Directives
• a. List the places that the article on Duluth's rideshare rules names as markets where Uber already operates or is preparing to launch service.
• b. According to the article on Duluth's rideshare rules, who has been drafting the ordinance that could open the Duluth market to ride services?
• c. Summarize the article on Duluth's rideshare rules in two sentences.

Duluth considers rideshare rules that could open area to Uber
Forum News Service
DULUTH, Minn. — People in need of a lift in Duluth may soon have a new option.
Duluth City Councilor Noah Hobbs has been working on an ordinance that could open the Duluth market to ride services such as Uber and Lyft.
As for the arrival of those services in Duluth, Hobbs believes that’s a question of “when,” not “if.” Yet he hopes the ordinance he is drafting will tilt the balance toward an earlier start.
“I think this will certainly accelerate the process — us working on it and letting Uber know that we’re in the process of working on an ordinance. But I think inevitably they would come to Duluth,” he said.
Uber already is active in the Twin Cities and the Fargo-Moorhead market, and is preparing to launch service in Rochester.
Duluth Mayor Emily Larson praised Hobbs for his efforts, saying: “It seems as though Councilor Hobbs is doing some really good homework with community partners and gauging their interest. There is a lot of interest and demand on the part of consumers for this option in the city of Duluth. I hear about it very regularly.”
Hobbs contends his ordinance will better prepare the city for the inevitable.
“I think people understand that regardless of this ordinance, Uber could operate in Duluth, and we’re making sure that there are rules for them to play by before they get up here and are disruptive in the way that they have been historically when they first started out,” he said.

Material
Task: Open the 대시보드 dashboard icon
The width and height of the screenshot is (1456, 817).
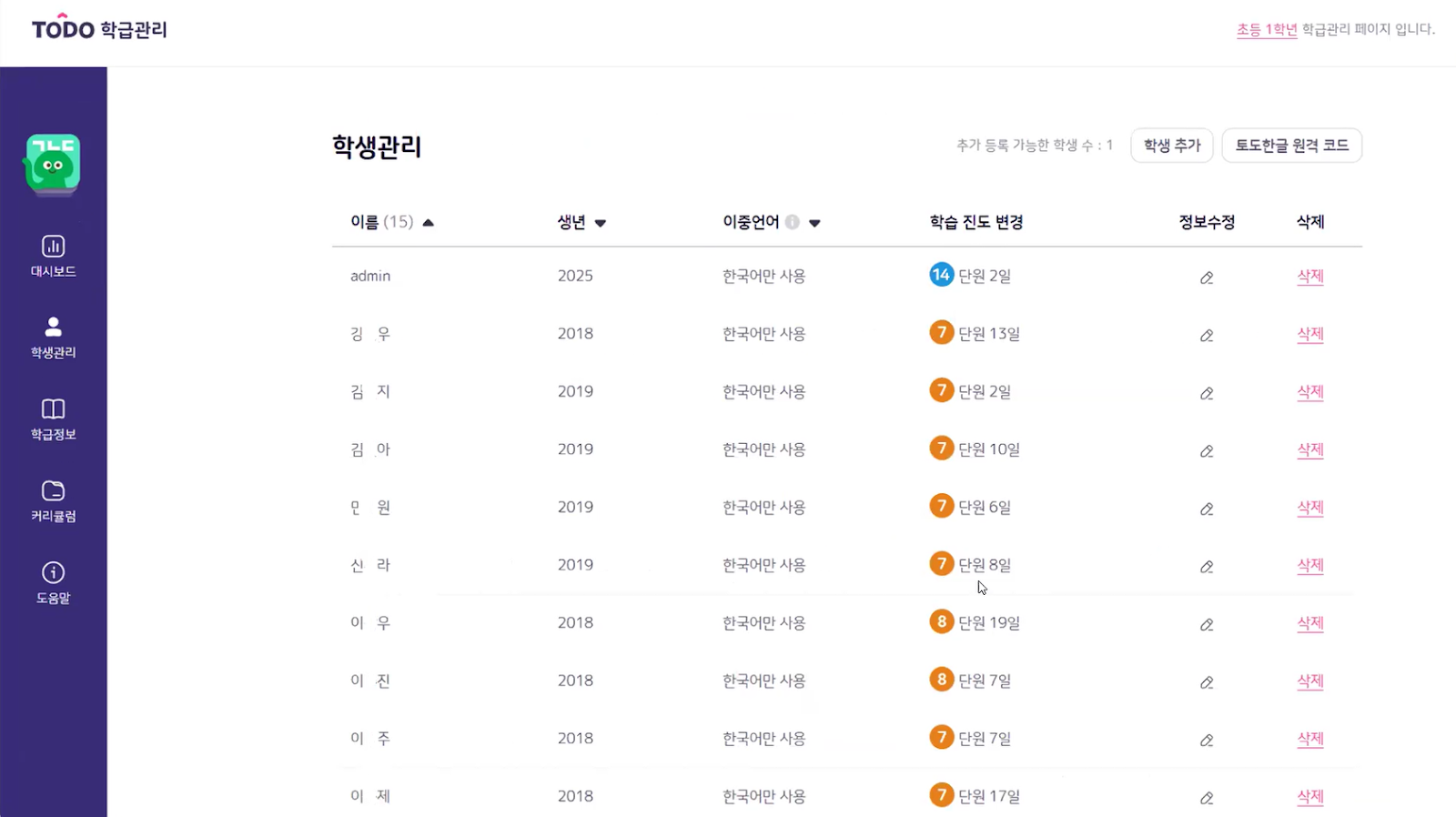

Written answers
• a.
- Twin Cities
- Fargo-Moorhead market
- Rochester

• b. Duluth City Councilor Noah Hobbs.

• c. Duluth City Councilor Noah Hobbs is drafting an ordinance that could open the city to ride services such as Uber and Lyft, and he believes it will speed up the arrival of services he considers inevitable. Mayor Emily Larson praised his work and cited strong consumer demand, while Hobbs said the ordinance will make sure there are rules for Uber to follow before it arrives.